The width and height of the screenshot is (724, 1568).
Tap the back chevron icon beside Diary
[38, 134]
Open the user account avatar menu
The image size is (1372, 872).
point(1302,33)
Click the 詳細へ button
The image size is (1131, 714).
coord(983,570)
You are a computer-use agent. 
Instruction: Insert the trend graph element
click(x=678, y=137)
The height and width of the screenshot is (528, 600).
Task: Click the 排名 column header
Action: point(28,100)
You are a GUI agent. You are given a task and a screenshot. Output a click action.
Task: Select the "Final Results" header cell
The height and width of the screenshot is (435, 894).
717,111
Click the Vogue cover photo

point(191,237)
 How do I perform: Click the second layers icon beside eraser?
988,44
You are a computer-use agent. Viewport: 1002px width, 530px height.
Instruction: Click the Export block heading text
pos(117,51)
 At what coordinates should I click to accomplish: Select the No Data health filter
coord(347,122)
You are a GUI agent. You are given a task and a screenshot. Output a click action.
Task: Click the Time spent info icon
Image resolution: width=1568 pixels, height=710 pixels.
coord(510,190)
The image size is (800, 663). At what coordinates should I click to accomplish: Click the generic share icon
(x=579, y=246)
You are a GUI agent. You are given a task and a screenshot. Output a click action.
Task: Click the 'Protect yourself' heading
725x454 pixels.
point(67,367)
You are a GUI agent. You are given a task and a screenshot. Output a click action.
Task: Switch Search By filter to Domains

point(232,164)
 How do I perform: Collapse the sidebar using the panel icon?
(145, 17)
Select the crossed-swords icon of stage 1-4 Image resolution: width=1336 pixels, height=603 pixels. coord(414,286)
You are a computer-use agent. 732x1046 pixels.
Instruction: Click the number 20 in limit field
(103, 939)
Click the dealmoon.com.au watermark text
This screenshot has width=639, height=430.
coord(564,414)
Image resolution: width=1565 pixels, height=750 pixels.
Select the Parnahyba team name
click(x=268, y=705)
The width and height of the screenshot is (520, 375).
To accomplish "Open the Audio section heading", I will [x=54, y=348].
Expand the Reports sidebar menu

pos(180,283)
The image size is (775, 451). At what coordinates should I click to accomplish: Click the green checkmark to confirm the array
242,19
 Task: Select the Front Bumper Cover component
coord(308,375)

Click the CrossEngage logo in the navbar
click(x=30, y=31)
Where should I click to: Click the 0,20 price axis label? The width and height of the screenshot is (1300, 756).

* Your goal
Lay out these records as a numbered list, with blank lines omitted.

* Response to this task
1. The width and height of the screenshot is (724, 1568).
2. Tap the back chevron icon beside Diary
3. [38, 134]
4. Open the user account avatar menu
5. The image size is (1372, 872).
6. point(1302,33)
7. Click the 詳細へ button
8. The image size is (1131, 714).
9. coord(983,570)
10. You are a computer-use agent. 
11. Instruction: Insert the trend graph element
12. click(x=678, y=137)
13. The height and width of the screenshot is (528, 600).
14. Task: Click the 排名 column header
15. Action: point(28,100)
16. You are a GUI agent. You are given a task and a screenshot. Output a click action.
17. Task: Select the "Final Results" header cell
18. The height and width of the screenshot is (435, 894).
19. 717,111
20. Click the Vogue cover photo
21. point(191,237)
22.  How do I perform: Click the second layers icon beside eraser?
23. 988,44
24. You are a computer-use agent. Viewport: 1002px width, 530px height.
25. Instruction: Click the Export block heading text
26. pos(117,51)
27.  At what coordinates should I click to accomplish: Select the No Data health filter
28. coord(347,122)
29. You are a GUI agent. You are given a task and a screenshot. Output a click action.
30. Task: Click the Time spent info icon
31. Image resolution: width=1568 pixels, height=710 pixels.
32. coord(510,190)
33. The image size is (800, 663). At what coordinates should I click to accomplish: Click the generic share icon
34. (x=579, y=246)
35. You are a GUI agent. You are given a task and a screenshot. Output a click action.
36. Task: Click the 'Protect yourself' heading
37. 725x454 pixels.
38. point(67,367)
39. You are a GUI agent. You are given a task and a screenshot. Output a click action.
40. Task: Switch Search By filter to Domains
41. point(232,164)
42.  How do I perform: Collapse the sidebar using the panel icon?
43. (145, 17)
44. Select the crossed-swords icon of stage 1-4 Image resolution: width=1336 pixels, height=603 pixels. coord(414,286)
45. You are a computer-use agent. 732x1046 pixels.
46. Instruction: Click the number 20 in limit field
47. (103, 939)
48. Click the dealmoon.com.au watermark text
49. This screenshot has width=639, height=430.
50. coord(564,414)
51. Image resolution: width=1565 pixels, height=750 pixels.
52. Select the Parnahyba team name
53. click(x=268, y=705)
54. The width and height of the screenshot is (520, 375).
55. To accomplish "Open the Audio section heading", I will [x=54, y=348].
56. Expand the Reports sidebar menu
57. pos(180,283)
58. The image size is (775, 451). At what coordinates should I click to accomplish: Click the green checkmark to confirm the array
59. 242,19
60.  Task: Select the Front Bumper Cover component
61. coord(308,375)
62. Click the CrossEngage logo in the navbar
63. click(x=30, y=31)
64. Where should I click to: Click the 0,20 price axis label? The width and height of the screenshot is (1300, 756).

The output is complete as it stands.